February 27, 2010

Lake Michigan in Winter

Posted in Weather tagged , , , , at 8:10 am by Liliana

Lake Michigan in winter

Lake Michigan in winter

Dead of winter in Michigan – lots of snow, gusty winds, metallic sky, temperature in mid teens. It’s cold, the roads are treacherous, not pleasant to walk outside.

Still, I love to walk, especially along Lake Michigan. I find the lake beautiful at any time of year but in wintertime the character of the water becomes vastly different from what it is in more temperate seasons. It becomes transformed and magical, like something out of a fairy tale.

The sand and the snow embrace in tall drifts blown by fierce and unyielding wind. The tenacious wild lake grasses are holding on for dear life, and the sea gulls and sand pipers are nowhere to be seen. The water is frozen into silent, white ice sculptures for miles along the beach, but the sound of cold, angry waves beyond still make their presence preeminent.

I am wearing a sweater, a fleece jacket and a heavy winter coat. I have a woolen scarf wrapped around my neck and a warm hat on my head. My hands are hiding in heavy mittens. Still, the wind gets through all those layers and I feel it’s freezing breath on my skin. I am cold, but also energized and happy. To share this moment with the lake, the wind, the wide blue sky is a privilege and a gift.

February 7, 2010

Walking

Posted in Breast Cancer, Health, Hobbies tagged , at 8:51 am by Liliana

Walking

Walking

I am not a very athletic or outdoorsy person, and going to the gym or working out on complicated exercise machines is, for me, pure torture. But I love being in the sunlight and fresh air. And I love to walk.

Walking gives me a sense of tranquility and peace. The pace I set for myself is just right for the tempo of my thoughts.

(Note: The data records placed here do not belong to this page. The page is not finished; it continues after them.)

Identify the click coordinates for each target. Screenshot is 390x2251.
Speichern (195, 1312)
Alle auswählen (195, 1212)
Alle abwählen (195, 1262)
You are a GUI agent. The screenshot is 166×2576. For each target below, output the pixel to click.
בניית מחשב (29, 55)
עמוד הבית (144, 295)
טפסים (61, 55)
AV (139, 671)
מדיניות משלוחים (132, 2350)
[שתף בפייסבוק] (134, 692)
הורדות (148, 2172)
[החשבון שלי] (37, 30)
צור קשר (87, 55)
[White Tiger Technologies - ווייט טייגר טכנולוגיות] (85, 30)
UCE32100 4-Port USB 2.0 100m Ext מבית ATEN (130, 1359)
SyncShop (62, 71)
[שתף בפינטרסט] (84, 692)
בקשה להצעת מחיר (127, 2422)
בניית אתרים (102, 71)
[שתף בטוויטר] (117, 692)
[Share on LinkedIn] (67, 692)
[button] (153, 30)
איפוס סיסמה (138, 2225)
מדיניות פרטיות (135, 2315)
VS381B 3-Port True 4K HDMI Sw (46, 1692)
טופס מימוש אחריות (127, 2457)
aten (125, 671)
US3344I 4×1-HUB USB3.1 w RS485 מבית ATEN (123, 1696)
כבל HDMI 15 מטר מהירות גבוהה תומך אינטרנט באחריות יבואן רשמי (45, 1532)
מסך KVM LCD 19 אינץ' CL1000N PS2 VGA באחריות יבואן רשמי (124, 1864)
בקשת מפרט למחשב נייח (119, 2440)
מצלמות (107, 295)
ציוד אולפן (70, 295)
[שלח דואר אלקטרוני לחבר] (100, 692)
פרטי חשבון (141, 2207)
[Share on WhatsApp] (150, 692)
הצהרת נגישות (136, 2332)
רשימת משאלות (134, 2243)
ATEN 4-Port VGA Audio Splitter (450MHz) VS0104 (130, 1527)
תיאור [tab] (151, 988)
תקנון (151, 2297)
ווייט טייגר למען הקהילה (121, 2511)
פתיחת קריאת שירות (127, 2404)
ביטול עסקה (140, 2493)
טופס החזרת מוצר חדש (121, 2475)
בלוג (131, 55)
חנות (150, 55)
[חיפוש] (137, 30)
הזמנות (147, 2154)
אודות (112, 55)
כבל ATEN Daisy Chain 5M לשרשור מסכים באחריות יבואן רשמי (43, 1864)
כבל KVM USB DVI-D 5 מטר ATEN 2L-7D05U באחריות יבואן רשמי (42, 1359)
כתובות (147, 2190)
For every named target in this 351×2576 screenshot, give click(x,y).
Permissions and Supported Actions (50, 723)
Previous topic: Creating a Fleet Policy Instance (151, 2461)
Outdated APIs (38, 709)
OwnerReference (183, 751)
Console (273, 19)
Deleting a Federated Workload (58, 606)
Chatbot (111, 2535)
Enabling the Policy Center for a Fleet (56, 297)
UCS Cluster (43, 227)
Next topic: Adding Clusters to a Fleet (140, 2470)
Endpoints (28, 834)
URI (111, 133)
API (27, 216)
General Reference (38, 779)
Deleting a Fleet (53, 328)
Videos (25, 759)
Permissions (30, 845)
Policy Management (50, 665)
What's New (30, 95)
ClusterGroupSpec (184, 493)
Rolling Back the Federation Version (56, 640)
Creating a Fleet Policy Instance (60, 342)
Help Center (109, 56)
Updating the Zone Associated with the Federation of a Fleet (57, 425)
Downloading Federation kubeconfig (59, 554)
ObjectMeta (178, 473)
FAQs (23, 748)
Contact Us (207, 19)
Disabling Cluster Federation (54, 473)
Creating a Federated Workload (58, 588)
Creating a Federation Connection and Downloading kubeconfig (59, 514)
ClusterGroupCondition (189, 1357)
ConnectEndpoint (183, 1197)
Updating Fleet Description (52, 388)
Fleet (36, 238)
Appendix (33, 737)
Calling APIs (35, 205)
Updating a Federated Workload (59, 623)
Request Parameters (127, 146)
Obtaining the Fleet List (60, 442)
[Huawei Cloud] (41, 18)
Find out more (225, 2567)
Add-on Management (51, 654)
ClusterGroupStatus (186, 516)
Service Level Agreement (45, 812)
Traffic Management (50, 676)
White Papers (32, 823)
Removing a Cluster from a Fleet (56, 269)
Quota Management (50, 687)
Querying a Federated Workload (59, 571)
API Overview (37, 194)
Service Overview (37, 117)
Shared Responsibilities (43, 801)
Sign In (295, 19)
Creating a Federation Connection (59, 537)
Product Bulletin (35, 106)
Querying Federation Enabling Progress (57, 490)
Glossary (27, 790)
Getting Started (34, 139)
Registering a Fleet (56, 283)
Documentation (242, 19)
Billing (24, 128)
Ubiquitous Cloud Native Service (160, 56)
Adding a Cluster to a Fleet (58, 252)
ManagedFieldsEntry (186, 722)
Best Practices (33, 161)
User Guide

Walking with my dog Silver was most pleasant of all, and I will miss our excursions greatly now that she is gone. Placing one foot in front of another gives me a sense of purpose and accomplishment.

Five years ago, during my chemo treatments for breast cancer, the most difficult part was my lack of energy to move around. I sat on the couch and looked outside at the world passing by. Once I started healing, I knew that walking would set me free. At first, I was so weak that I could hardly make it around our block. Sometimes my knees would give away and I would fall. But I would get up and try again. My neighbors commented on my walking, and cheered me on. Walking became synonymous with getting well. After my surgeries, I walked with the draining tubes in my pockets. My doctors laughed when I told them.

For Mother’s Day and other special occasions, my family knows how to make me happy. We’ll drive to one of the lovely metro parks in our area and go for a long hike. We’ll talk or just walk in meditative silence. In the shade of the trees by the river, we’ll sit and eat sandwiches and fruit, and drink hot coffee from a thermos. Then, rested and refreshed we’ll continue on.